ГЛАВА XIII. Еще раз комиссары

      — Ну, господа, не будем терять времени, — проговорил Норбер Моони, — расстанемся скорее с этим ледяным адом!.. Теперь уже немного осталось нам терпеть.
      Я сейчас же отправлюсь осмотреть все инсоляторы и машины, а Виржиль и Каддур приведут их в действие не позже, как по прошествии сорока восьми часов, мы отправимся в обратное путешествие с Луны на Землю… а затем — еще шесть суток, одиннадцать часов, восемь минут, — и мы уже будем на месте…
      — Как? — воскликнула Гертруда Керсэн. — Почему мы на этот раз пробудем на три часа дольше в пути, чем в первый раз? Почему Луна теперь будет спускаться к Земле дольше, чем тогда?
      — Потому, что тогда она находилась на более близком расстоянии от Земли, чем теперь… Но теперь нам прежде всего следует позаботиться о том, чтобы возобновить наши запасы кислорода еще на эту последнюю неделю нашего пребывания на Луне. Виржиль, пойди и займись этим делом, пока я пойду делать осмотр всех машин и инсоляторов… Доктор, не желаете ли отправиться вместе со мной?

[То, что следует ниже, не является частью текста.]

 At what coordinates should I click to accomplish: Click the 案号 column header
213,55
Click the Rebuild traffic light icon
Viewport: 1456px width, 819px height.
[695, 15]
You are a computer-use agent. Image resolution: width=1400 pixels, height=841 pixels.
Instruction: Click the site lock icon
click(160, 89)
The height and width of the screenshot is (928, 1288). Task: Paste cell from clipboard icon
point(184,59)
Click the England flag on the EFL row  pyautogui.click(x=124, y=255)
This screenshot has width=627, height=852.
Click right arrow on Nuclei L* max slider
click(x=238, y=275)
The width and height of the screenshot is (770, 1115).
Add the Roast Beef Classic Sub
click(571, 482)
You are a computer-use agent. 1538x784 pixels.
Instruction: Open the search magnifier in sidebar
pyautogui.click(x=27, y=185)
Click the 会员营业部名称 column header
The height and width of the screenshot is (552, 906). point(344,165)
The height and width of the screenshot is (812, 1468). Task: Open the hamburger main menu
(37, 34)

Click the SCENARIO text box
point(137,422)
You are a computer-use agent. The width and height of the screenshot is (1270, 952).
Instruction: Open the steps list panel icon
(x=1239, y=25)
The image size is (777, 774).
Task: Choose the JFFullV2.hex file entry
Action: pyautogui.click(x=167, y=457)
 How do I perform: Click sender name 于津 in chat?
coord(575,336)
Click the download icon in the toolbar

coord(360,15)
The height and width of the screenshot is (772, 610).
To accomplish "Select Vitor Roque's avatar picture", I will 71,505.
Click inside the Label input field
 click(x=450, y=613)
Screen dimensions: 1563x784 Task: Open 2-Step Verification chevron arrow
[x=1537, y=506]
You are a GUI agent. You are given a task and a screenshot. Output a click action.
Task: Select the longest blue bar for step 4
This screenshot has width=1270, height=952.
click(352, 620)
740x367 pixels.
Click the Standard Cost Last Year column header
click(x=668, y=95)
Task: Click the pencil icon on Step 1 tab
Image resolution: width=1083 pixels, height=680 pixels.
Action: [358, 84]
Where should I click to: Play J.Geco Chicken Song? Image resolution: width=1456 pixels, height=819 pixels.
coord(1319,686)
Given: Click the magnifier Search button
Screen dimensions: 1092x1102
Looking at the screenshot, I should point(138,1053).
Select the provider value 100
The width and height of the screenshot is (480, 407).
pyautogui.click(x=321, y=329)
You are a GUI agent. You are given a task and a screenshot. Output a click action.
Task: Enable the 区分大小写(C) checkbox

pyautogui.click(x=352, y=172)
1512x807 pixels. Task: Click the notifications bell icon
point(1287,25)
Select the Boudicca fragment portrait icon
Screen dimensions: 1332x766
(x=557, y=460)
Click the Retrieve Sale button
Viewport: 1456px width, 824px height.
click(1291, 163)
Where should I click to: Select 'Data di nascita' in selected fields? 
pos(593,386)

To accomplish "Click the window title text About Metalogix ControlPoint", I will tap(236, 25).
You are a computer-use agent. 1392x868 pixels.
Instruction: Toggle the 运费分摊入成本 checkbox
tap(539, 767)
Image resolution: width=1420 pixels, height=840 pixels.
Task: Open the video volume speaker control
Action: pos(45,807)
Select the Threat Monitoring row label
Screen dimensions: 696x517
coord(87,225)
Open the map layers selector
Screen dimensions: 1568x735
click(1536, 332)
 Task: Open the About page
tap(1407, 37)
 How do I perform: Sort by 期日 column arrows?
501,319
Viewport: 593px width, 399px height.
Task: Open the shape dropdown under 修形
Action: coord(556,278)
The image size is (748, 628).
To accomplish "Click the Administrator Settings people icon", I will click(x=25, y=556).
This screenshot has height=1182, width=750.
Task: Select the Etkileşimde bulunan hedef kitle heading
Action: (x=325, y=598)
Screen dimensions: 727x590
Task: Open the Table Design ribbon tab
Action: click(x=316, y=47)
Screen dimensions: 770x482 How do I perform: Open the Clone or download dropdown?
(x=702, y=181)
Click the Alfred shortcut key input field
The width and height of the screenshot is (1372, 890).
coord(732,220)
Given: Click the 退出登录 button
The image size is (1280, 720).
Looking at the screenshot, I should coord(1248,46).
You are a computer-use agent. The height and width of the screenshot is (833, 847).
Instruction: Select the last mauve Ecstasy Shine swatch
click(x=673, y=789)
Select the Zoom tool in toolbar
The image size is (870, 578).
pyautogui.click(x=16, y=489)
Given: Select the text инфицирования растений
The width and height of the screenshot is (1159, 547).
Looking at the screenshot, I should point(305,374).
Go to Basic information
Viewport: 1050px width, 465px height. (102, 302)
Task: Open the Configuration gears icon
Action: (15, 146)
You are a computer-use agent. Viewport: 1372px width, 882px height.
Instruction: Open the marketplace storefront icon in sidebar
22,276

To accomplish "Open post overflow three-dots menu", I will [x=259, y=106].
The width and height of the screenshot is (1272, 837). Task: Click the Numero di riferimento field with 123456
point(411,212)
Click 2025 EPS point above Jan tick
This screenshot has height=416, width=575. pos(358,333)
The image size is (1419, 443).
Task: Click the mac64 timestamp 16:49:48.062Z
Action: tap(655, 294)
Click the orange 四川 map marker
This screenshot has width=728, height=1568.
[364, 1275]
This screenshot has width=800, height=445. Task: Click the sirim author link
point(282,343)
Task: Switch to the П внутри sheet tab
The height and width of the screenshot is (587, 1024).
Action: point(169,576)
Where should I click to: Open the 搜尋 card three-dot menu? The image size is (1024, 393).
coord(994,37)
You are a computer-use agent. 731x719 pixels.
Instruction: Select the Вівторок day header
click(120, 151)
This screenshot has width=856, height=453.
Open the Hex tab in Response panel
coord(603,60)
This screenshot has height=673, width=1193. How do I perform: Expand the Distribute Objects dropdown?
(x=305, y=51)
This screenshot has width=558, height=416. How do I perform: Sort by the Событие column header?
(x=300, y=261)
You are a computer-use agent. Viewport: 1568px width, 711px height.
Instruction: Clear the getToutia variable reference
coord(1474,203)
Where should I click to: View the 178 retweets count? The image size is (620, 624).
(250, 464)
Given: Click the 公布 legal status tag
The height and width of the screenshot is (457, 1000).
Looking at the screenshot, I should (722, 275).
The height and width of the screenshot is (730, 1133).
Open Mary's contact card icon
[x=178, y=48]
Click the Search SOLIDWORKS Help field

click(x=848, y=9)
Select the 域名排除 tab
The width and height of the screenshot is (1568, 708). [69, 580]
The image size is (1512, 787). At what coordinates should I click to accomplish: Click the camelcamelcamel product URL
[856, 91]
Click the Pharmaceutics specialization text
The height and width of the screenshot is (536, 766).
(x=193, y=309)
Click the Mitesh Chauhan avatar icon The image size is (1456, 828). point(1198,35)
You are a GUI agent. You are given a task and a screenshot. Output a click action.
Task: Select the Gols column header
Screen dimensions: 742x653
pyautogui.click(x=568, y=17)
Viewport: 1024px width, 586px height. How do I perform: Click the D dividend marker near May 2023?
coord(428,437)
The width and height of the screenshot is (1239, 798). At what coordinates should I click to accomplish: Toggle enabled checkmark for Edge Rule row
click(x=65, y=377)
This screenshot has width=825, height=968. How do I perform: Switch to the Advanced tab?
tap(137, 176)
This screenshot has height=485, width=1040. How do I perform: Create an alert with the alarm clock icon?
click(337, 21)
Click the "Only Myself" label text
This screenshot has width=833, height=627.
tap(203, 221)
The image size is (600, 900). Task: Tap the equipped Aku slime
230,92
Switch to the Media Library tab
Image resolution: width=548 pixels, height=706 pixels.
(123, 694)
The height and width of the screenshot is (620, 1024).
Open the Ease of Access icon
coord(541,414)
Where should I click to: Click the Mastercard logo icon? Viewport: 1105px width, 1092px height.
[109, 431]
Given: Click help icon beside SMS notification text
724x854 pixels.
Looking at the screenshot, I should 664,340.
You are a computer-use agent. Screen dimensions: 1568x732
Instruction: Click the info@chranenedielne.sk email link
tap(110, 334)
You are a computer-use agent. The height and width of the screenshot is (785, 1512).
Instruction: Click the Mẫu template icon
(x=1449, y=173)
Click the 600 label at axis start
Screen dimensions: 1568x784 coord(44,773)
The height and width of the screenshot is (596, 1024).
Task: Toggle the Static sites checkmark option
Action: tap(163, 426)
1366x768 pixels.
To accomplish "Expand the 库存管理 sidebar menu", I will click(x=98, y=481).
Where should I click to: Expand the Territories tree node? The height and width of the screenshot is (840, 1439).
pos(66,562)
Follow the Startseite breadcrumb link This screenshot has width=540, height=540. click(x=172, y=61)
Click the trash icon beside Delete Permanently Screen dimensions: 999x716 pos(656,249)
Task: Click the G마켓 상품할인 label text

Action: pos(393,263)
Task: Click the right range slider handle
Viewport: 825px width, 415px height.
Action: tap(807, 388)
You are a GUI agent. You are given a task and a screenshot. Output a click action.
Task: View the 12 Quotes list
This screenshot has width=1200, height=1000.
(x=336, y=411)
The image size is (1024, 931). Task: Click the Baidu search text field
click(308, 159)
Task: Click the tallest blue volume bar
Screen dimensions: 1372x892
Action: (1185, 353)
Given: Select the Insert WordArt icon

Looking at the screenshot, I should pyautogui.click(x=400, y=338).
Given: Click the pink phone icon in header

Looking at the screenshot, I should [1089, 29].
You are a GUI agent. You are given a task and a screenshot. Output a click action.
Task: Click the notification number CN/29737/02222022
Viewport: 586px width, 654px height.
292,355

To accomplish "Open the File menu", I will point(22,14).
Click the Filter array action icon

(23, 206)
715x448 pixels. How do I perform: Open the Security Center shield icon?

      Не только доктор, но и Гертруда, и сэр Буцефал стали проситься у Норбера Моони взять их с собою. Всем казалось как-то особенно приятно по прошествии этой длинной ночи снова увидеть яркое солнышко и погреться под его благотворными лучами… Таким образом эта ревизия и необходимый осмотр конических рефлекторов на большой круговой дороге пика Тэбали превратились из делового обхода в приятную прогулку.
      Не прошло и двадцати минут с тех пор, как длилась эта полезная и вместе приятная прогулка, как неожиданное появление Виржиля в дверях обсерватории смутило покой маленькой компании. Бедняга, очевидно, находился в страшно возбужденном состоянии: он махал руками, воздевал их к небу, словом, всячески старался дать понять своему господину, что случилось нечто необычайное, и что он зовет его поскорее вернуться в обсерваторию… Все поспешили к Виржилю, желая узнать, в чем дело.
      — Ах, господин Моони!.. Какое ужасное несчастье! — воскликнул добрый парень, как только его господин со своими спутниками очутился в закрытом помещении, так что мог слышать, что ему говорят.
      — Что случилось?.. Какое несчастье? — тревожно осведомился Норбер Моони.
      — Наш хлорат калия!..
      Так что же? Говори скорее, в чем дело! Что случилось с хлоратом калия?
      Вы сами знаете, господин Моони, что с наступлением ночи у нас оставалось еще в запасе в складах целыx восемь непочатых бочек!.. Ну, а теперь оказывается, только одна!
      — Как так только одна! А остальные?
      — И меня это крайне удивляет, но, тем не менее, это так: все бочки, кроме одной, пусты!
      Норбер Моони не верил своим ушам. Как могло случиться такое? Это казалось совершенно невозможным и неправдоподобным. Он поспешил в склады обсерватории, где стояли бочонки с хлоратом калия. Они были расположены по местам, чинно в ряд, в том самом порядке, в каком он оставил их четырнадцать дней тому назад, при наступлении ночи. Однако Виржиль был безусловно прав: при осмотре оказалось, что все они были пусты, кроме одной!